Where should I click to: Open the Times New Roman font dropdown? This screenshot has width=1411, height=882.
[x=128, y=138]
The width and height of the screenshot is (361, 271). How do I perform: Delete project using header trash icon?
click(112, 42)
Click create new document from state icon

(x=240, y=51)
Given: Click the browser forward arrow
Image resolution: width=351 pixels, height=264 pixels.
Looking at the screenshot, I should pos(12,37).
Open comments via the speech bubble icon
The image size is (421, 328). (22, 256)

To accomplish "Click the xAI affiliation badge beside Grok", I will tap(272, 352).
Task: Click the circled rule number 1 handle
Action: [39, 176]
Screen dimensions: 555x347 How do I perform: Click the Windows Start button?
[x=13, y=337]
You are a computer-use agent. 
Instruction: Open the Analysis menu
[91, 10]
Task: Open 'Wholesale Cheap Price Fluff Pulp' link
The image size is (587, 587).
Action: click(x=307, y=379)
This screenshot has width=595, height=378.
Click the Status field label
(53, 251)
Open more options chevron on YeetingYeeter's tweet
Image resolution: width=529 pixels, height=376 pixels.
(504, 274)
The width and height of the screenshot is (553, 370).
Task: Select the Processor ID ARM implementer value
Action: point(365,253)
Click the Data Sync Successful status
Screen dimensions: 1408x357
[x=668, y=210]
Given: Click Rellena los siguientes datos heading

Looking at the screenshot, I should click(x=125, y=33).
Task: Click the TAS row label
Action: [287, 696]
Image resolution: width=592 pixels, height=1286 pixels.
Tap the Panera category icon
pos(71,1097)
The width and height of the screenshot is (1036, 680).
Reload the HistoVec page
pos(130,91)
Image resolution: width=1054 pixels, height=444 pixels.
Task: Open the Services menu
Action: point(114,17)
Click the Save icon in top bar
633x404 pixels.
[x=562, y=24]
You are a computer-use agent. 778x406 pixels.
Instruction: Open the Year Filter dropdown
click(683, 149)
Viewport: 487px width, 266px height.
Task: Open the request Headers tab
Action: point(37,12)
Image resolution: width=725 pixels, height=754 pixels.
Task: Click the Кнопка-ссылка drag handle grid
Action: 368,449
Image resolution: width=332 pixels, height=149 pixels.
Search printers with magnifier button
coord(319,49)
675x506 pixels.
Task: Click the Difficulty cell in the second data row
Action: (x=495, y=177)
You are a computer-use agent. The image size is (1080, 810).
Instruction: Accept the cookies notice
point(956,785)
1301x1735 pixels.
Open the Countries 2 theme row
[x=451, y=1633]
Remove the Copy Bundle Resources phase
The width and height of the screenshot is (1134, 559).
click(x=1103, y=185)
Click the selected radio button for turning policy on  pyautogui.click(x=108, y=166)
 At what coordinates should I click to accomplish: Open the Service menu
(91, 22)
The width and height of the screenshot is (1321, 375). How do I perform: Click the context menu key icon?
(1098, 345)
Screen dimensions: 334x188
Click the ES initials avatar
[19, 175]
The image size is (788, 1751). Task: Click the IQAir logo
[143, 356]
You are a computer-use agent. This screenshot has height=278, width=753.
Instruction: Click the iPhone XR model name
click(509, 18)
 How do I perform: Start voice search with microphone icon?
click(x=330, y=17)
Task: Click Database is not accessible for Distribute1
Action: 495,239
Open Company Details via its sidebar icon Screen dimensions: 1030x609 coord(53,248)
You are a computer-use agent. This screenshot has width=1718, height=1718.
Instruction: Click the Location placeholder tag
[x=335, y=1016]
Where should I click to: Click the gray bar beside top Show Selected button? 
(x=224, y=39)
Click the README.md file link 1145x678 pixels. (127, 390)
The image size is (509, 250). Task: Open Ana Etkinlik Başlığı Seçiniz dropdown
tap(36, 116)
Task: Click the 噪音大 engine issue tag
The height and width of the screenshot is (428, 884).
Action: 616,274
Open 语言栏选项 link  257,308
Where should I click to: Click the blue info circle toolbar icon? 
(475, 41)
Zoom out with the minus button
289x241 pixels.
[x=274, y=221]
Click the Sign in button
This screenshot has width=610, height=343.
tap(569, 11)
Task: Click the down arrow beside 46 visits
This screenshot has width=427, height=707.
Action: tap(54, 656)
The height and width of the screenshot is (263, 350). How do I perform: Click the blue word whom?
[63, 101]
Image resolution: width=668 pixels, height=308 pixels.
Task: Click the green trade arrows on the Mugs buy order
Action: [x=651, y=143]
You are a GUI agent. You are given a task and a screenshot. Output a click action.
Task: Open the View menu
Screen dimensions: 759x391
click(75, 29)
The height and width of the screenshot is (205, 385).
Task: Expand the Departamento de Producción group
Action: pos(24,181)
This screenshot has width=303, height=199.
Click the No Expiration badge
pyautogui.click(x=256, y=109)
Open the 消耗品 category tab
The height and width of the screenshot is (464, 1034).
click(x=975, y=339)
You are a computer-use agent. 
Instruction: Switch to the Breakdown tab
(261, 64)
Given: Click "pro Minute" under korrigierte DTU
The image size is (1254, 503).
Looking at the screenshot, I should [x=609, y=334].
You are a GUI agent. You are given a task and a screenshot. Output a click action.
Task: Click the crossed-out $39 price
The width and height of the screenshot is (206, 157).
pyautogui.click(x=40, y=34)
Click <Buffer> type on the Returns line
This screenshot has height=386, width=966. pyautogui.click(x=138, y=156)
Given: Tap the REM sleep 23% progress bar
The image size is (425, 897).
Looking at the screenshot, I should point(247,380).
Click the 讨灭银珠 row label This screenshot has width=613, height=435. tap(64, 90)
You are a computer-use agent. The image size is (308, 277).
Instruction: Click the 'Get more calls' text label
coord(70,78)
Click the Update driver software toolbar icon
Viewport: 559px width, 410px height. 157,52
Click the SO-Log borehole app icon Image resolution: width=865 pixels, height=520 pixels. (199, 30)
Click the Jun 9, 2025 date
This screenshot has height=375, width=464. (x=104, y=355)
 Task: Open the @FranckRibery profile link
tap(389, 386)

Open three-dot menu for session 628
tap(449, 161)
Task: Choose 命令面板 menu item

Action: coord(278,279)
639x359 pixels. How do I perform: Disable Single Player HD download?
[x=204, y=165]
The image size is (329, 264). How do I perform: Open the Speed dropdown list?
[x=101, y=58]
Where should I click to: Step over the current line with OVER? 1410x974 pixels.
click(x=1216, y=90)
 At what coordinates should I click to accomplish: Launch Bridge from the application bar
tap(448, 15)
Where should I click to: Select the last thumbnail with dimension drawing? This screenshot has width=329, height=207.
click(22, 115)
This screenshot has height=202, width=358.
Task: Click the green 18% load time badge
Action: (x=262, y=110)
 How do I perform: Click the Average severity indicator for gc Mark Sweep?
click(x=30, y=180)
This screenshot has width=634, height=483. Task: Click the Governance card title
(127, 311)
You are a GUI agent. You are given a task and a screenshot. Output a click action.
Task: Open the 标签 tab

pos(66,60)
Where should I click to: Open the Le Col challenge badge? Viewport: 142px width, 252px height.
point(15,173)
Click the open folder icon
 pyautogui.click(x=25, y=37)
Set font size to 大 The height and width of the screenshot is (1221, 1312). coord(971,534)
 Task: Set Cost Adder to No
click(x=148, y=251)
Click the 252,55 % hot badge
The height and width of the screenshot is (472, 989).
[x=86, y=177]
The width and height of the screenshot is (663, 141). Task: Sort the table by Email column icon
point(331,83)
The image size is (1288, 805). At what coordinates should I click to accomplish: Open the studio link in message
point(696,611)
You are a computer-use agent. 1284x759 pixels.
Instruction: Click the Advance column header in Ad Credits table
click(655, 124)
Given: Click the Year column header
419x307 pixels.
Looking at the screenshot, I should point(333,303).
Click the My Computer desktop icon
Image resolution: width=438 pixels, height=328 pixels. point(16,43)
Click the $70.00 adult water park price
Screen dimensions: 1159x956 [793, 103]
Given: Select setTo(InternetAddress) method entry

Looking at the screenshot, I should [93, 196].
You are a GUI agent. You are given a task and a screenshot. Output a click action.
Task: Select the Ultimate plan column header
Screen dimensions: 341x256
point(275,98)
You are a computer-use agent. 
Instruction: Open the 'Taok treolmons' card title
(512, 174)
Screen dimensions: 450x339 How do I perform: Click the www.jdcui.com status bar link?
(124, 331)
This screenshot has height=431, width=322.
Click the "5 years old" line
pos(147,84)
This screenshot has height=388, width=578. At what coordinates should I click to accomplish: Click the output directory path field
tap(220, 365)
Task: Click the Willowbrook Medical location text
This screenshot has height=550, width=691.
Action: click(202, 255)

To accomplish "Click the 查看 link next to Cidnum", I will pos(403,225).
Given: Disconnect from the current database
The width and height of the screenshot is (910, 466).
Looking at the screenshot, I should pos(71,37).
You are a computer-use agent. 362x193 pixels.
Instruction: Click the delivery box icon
********************
- [What you have to do]: For the listing above, print only the lines starting at the line containing "The height and width of the screenshot is (428, 884)." and ending at the line containing "Click the SO-Log", exactly, both included.

- [Exercise output]:
The height and width of the screenshot is (428, 884).
Action: 616,274
Open 语言栏选项 link  257,308
Where should I click to: Click the blue info circle toolbar icon? 
(475, 41)
Zoom out with the minus button
289x241 pixels.
[x=274, y=221]
Click the Sign in button
This screenshot has width=610, height=343.
tap(569, 11)
Task: Click the down arrow beside 46 visits
This screenshot has width=427, height=707.
Action: tap(54, 656)
The height and width of the screenshot is (263, 350). How do I perform: Click the blue word whom?
[63, 101]
Image resolution: width=668 pixels, height=308 pixels.
Task: Click the green trade arrows on the Mugs buy order
Action: [x=651, y=143]
You are a GUI agent. You are given a task and a screenshot. Output a click action.
Task: Open the View menu
Screen dimensions: 759x391
click(75, 29)
The height and width of the screenshot is (205, 385).
Task: Expand the Departamento de Producción group
Action: pos(24,181)
This screenshot has width=303, height=199.
Click the No Expiration badge
pyautogui.click(x=256, y=109)
Open the 消耗品 category tab
The height and width of the screenshot is (464, 1034).
click(x=975, y=339)
You are a computer-use agent. 
Instruction: Switch to the Breakdown tab
(261, 64)
Given: Click "pro Minute" under korrigierte DTU
The image size is (1254, 503).
Looking at the screenshot, I should [x=609, y=334].
You are a GUI agent. You are given a task and a screenshot. Output a click action.
Task: Click the crossed-out $39 price
The width and height of the screenshot is (206, 157).
pyautogui.click(x=40, y=34)
Click <Buffer> type on the Returns line
This screenshot has height=386, width=966. pyautogui.click(x=138, y=156)
Given: Tap the REM sleep 23% progress bar
The image size is (425, 897).
Looking at the screenshot, I should point(247,380).
Click the 讨灭银珠 row label This screenshot has width=613, height=435. tap(64, 90)
You are a computer-use agent. The image size is (308, 277).
Instruction: Click the 'Get more calls' text label
coord(70,78)
Click the Update driver software toolbar icon
Viewport: 559px width, 410px height. 157,52
Click the SO-Log borehole app icon Image resolution: width=865 pixels, height=520 pixels. (199, 30)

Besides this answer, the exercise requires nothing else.